Ночами, притулившись на койке в дедушкиных ногах, Андреич не спал. Он глядел на это продолговатое, еще больше вытянутое болезнью лицо и без труда отыскивал в нем милые сердцу отцовские черты.
За эти несколько дней он горячо полюбил деда, безропотно, без вздохов и стонов, переносящего тяжелый недуг. Он забыл о собственной немощи, о собственных своих делах и тоскливых мыслях…
На четвертый день, когда больные ребятишки уже заметно повеселели, Ивану Финогенычу внезапно стало очень плохо. С утра он не подымал век, дышал часто-часто, еще более посерел.
Опытный Дементей Иваныч увидал на лице отца тени близкой смерти и приказал Василию закладывать шарабан:
— Поезжай за уставщиком… Видно, кончается дед. Такие кряжи завсегда этак валятся. Всю жизнь не хворал, а тут вдруг свалило, — к смерти…
Андреич еле сдержал слезы.
— Да-а… от сыпняка престарелые редко выживают, — не глядя на окружающих, словно извинился он.
Прахом пошли все его усилия, порошки и бессонные ночи! Может, завтра же эти люди оскорбят его искреннюю боль утраты, посмеются над бесплодностью его усилий. Ему уже чудились насмешливые взгляды, обращенные в его сторону… Против приглашения уставщика не смог он сказать ни единого слова, будто язык его присох к гортани: «Все равно, не убедишь!»
Ивана Финогеныча перенесли из горницы в жилую половину, положили на лавку — головою в передний угол. Павловна затеплила перед образами восковые свечи.
Приехал Ипат Ипатыч, пастырь, грузный, торжественный, в сером, до пят, халате. За уставщиком следом стал набиваться народ. Люди толпились у порога, говорили осторожным шепотком:
— Поветрие-то по деревне ходит… Иван-то Финогеныч… бедынька!

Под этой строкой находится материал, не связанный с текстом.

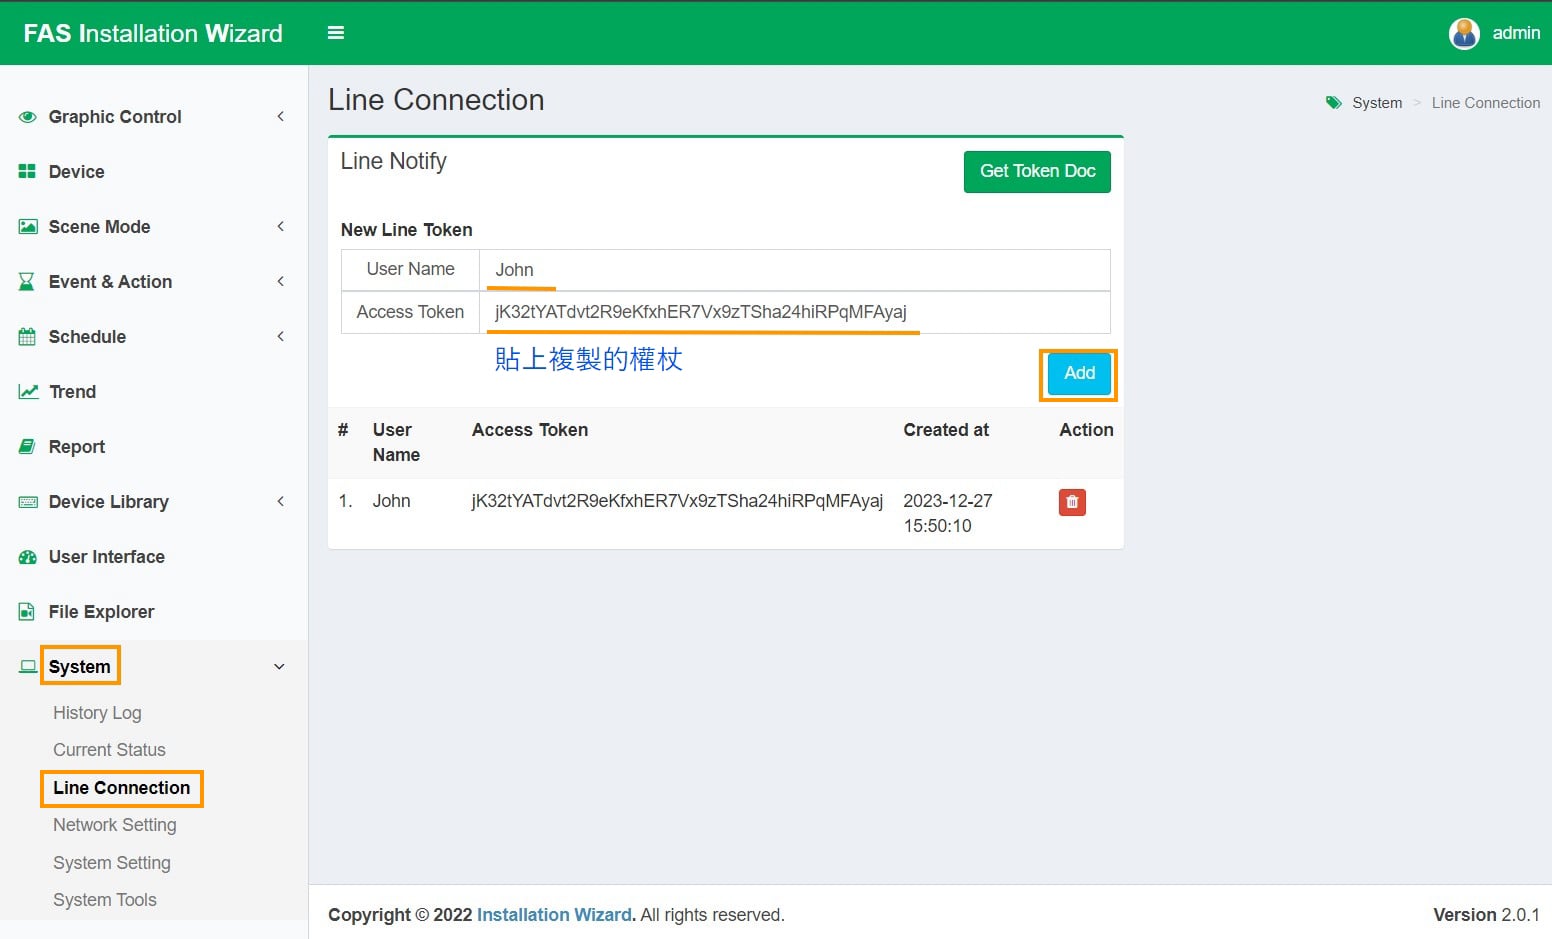The image size is (1552, 939).
Task: Delete John's token with red trash icon
Action: [1072, 502]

Уставщик начал справлять, соборовать больного. В избе запахло ладаном, послышалось монотонное бормотанье… чтенье отходной молитвы перемежалось заунывным протяжным речитативом. Уставщик часто крестился и кланялся.
Дементей Иваныч стоял позади уставщика с видом покорного воле божьей раба, и голубые глаза его блестели. Бабушка Катерина, чуть выдавшись из кучки людей у порога, тянула к Ивану Финогенычу острое птичье свое лицо, поминутно утирала запаном слезы, всхлипывала:
— Иван… Финогеныч… да на кого ты нас… покидаешь. Андреич, очкастый и прямой, как жердь, приткнулся позади всех. Мрачное пенье уставщика, приторный аромат ладана, причитанья бабушки Катерины, — смерть, смерть!